With Gratitude to our Military Service Members on Veterans Day and Throughout the Year

November 8, 2017 | Spotlight



As we make plans for this year’s Veterans Day on November 11, it is a good time to consider what is the best way to show care and concern for our military service members not just on Veterans Day, but throughout the year. According to Jackson Walker attorney Justin Lee, caring is about being informed about the military actions going on far from our shores.

“No one is planting victory gardens, and we’re not rationing. But we are still sending people to another country to fight, and we need to understand why we’re doing that,” he told Dallas Morning News in a recent interview. “We’re asking people to do incredible things. We’re handing rifles to 20-year-olds and asking them to shoot people. And that’s fine; that’s what you signed up for,” Lee said. “But at least [we] should care about them and appreciate what we’re asking of them.”

He also believes in keeping the memory of those who have offered to serve their country and lost their lives in the process. He wears a bracelet with the names of the five crew members of Extortion 17 (“one-seven”), the Chinook under his command that was shot down in Afghanistan on August 6, 2011. The incident killed all 38 occupants, including 15 members of the United States Naval Special Warfare Development Group (known colloquially as “SEAL Team 6”), in the deadliest loss of U.S. forces during the Afghanistan war.

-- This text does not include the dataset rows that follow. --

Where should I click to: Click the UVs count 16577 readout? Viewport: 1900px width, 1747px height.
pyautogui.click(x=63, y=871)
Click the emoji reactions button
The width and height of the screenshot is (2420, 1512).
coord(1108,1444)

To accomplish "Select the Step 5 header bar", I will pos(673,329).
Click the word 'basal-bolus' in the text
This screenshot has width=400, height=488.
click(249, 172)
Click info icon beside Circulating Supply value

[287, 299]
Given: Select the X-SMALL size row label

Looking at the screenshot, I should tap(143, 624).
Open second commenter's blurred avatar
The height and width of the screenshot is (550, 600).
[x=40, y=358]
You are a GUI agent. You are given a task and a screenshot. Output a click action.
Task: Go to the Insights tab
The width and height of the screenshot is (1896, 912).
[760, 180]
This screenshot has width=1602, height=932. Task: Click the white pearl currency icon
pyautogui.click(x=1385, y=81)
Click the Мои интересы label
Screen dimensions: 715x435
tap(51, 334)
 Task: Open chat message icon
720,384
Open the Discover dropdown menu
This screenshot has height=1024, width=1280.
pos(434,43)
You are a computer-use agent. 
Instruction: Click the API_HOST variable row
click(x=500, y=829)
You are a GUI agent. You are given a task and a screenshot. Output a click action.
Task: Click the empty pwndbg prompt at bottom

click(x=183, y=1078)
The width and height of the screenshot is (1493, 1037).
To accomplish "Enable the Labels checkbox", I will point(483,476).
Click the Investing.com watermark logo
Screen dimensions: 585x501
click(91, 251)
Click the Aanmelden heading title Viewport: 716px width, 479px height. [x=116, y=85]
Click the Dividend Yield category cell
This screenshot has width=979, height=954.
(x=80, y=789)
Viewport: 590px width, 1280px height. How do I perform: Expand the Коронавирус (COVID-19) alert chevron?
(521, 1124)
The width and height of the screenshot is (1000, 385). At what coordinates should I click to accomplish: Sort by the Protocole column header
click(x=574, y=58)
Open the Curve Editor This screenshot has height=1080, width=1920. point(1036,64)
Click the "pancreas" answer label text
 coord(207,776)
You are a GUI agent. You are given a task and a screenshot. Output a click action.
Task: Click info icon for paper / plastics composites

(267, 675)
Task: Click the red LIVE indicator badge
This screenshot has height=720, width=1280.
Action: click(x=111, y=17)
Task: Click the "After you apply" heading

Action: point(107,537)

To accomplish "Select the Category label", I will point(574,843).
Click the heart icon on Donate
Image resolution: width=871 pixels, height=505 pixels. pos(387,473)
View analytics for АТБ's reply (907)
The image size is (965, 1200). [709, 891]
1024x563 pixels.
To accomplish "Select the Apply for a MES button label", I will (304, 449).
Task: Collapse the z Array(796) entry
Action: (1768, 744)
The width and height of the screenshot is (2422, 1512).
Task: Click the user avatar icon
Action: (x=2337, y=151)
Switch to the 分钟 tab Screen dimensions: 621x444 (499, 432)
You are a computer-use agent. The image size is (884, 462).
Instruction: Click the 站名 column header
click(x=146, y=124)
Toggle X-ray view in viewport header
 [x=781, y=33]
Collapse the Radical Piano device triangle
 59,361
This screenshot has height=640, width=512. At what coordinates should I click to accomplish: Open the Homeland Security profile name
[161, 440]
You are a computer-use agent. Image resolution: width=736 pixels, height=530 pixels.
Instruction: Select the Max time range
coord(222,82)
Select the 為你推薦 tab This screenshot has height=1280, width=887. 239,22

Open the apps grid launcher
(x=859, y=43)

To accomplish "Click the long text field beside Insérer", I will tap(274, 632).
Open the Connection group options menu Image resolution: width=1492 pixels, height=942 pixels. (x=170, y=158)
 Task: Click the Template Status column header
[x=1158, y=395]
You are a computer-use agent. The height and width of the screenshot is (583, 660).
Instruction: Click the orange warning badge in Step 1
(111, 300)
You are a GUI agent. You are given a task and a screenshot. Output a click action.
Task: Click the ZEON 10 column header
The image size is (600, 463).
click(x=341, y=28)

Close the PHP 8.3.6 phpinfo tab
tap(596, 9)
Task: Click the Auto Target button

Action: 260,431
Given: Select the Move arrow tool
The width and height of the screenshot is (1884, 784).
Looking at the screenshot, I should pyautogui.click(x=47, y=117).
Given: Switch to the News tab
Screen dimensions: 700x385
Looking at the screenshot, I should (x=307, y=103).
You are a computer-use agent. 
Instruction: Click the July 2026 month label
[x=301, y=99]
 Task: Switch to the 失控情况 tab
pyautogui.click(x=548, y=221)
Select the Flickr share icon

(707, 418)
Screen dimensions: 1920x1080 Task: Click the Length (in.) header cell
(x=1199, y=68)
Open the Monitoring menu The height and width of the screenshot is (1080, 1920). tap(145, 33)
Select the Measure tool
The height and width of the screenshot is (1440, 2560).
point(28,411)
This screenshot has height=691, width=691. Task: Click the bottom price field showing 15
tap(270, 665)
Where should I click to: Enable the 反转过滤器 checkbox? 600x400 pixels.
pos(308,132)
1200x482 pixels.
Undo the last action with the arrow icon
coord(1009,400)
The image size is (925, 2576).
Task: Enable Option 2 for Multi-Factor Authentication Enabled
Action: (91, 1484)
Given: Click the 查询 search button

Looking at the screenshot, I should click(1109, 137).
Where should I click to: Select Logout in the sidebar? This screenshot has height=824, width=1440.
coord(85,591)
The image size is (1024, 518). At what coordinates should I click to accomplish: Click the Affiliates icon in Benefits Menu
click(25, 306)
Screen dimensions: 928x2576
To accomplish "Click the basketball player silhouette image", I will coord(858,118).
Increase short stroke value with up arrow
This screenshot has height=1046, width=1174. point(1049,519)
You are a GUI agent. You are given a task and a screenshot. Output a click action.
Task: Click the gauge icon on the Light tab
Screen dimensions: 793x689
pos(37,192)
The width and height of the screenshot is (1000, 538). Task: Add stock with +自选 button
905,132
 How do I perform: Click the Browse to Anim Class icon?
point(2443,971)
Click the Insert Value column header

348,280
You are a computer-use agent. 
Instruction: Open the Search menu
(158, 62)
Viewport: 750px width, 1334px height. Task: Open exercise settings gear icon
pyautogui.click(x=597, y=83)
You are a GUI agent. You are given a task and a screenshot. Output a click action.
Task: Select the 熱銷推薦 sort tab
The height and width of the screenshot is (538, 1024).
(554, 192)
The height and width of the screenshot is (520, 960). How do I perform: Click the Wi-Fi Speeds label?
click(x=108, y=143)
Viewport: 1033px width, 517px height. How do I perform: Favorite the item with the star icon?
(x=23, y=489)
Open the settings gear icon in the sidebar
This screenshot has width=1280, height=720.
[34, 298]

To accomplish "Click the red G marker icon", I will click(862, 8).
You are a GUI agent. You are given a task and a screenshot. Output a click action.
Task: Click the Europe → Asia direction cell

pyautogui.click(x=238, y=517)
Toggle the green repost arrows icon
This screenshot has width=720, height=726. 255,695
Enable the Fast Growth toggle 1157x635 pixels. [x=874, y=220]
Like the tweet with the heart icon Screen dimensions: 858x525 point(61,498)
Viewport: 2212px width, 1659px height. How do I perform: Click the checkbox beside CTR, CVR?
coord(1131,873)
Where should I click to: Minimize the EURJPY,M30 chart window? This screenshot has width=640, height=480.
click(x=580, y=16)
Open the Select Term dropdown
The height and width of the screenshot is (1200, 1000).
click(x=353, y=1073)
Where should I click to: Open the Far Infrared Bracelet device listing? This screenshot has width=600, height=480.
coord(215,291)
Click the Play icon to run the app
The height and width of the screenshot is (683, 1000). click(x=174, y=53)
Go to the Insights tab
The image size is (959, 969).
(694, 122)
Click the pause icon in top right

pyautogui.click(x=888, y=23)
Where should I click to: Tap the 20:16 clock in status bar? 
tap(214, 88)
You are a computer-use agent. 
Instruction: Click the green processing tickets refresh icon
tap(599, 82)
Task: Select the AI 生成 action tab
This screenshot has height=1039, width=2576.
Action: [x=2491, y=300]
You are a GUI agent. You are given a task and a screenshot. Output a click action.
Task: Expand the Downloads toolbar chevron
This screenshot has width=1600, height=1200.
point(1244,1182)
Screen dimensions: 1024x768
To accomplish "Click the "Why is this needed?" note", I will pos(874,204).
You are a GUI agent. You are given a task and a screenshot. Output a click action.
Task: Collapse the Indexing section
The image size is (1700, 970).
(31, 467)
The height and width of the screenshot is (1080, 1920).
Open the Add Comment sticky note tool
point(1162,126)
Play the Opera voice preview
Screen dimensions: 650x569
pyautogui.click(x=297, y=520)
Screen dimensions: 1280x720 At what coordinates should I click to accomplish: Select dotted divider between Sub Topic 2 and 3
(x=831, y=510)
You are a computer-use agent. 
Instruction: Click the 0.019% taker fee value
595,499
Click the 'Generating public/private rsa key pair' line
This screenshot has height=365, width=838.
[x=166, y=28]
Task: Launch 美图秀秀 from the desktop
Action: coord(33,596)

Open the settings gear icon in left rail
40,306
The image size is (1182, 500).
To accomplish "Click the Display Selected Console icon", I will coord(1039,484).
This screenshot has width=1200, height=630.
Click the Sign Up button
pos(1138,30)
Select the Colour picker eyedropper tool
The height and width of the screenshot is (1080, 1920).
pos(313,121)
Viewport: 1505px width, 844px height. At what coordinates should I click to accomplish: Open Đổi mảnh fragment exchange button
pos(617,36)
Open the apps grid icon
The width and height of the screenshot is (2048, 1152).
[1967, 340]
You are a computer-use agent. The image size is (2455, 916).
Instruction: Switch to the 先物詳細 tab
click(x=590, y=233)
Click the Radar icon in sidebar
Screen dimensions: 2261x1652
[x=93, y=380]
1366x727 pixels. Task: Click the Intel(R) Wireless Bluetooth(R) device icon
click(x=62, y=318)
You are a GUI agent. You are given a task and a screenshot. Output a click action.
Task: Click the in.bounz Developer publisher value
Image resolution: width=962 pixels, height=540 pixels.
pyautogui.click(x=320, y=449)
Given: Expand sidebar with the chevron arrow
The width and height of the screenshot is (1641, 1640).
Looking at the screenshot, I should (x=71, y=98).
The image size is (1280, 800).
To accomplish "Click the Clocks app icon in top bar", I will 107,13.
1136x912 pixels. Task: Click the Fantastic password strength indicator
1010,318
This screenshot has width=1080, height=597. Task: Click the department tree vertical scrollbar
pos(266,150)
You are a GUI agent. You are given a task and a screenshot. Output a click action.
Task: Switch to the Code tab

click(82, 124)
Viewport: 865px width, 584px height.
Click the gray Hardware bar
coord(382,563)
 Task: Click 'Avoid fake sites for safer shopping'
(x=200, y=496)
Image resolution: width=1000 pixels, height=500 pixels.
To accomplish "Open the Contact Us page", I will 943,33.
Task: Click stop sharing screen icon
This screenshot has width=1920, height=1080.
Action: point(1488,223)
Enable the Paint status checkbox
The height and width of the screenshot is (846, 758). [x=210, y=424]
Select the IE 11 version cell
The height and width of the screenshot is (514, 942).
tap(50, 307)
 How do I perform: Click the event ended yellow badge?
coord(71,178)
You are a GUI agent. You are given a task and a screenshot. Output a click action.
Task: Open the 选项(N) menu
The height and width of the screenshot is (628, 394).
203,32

Justin “Buddy” Lee grew up in Tyler, Texas and was a junior at Texas A&M when the World Trade Center was attacked on September 11, 2001. That same day he obtained a medical waiver to pursue an Army commission. Lee spent several months flying humanitarian relief missions in Pakistan followed by two deployments to Afghanistan. He commanded a Chinook unit—nicknamed “Extortion”—during his second deployment in 2011.

A great deal of interest has surrounded the Extortion 17 mission. While the vast majority of such attempts to shoot down American helicopters fail, this one succeeded for one reason and one reason only—chance. According to Lee that is the one thing in war that no amount of training, skill, or technology will ever defeat. “If this [operation] was survivable, that was the right crew to have. There was a lot of experience in that cockpit, the flight engineers, and the door gunners. It was a good crew, it really was. One of the best crews in my company.”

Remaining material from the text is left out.